>>>

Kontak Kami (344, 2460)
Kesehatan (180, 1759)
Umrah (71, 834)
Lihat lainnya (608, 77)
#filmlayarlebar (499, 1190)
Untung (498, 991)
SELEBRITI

<<<
>>>

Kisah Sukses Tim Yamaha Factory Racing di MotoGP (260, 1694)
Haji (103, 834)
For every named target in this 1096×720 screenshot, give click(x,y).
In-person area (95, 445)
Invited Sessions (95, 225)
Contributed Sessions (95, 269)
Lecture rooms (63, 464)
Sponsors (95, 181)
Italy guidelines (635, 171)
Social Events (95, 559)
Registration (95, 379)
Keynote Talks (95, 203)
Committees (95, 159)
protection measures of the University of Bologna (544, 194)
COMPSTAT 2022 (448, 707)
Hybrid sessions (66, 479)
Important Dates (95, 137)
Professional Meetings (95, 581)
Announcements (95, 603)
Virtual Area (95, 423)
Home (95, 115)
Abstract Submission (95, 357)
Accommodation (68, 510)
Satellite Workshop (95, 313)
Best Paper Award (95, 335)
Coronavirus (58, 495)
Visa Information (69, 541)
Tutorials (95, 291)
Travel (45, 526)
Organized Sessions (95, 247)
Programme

<<<

#### Exercise aim
With the line holding "Haji (103, 834)" as the first and the line holding "Virtual Area (95, 423)" as the last, set down that range of the entries above exactly, and nothing else.

#### Result below
Haji (103, 834)
For every named target in this 1096×720 screenshot, give click(x,y).
In-person area (95, 445)
Invited Sessions (95, 225)
Contributed Sessions (95, 269)
Lecture rooms (63, 464)
Sponsors (95, 181)
Italy guidelines (635, 171)
Social Events (95, 559)
Registration (95, 379)
Keynote Talks (95, 203)
Committees (95, 159)
protection measures of the University of Bologna (544, 194)
COMPSTAT 2022 (448, 707)
Hybrid sessions (66, 479)
Important Dates (95, 137)
Professional Meetings (95, 581)
Announcements (95, 603)
Virtual Area (95, 423)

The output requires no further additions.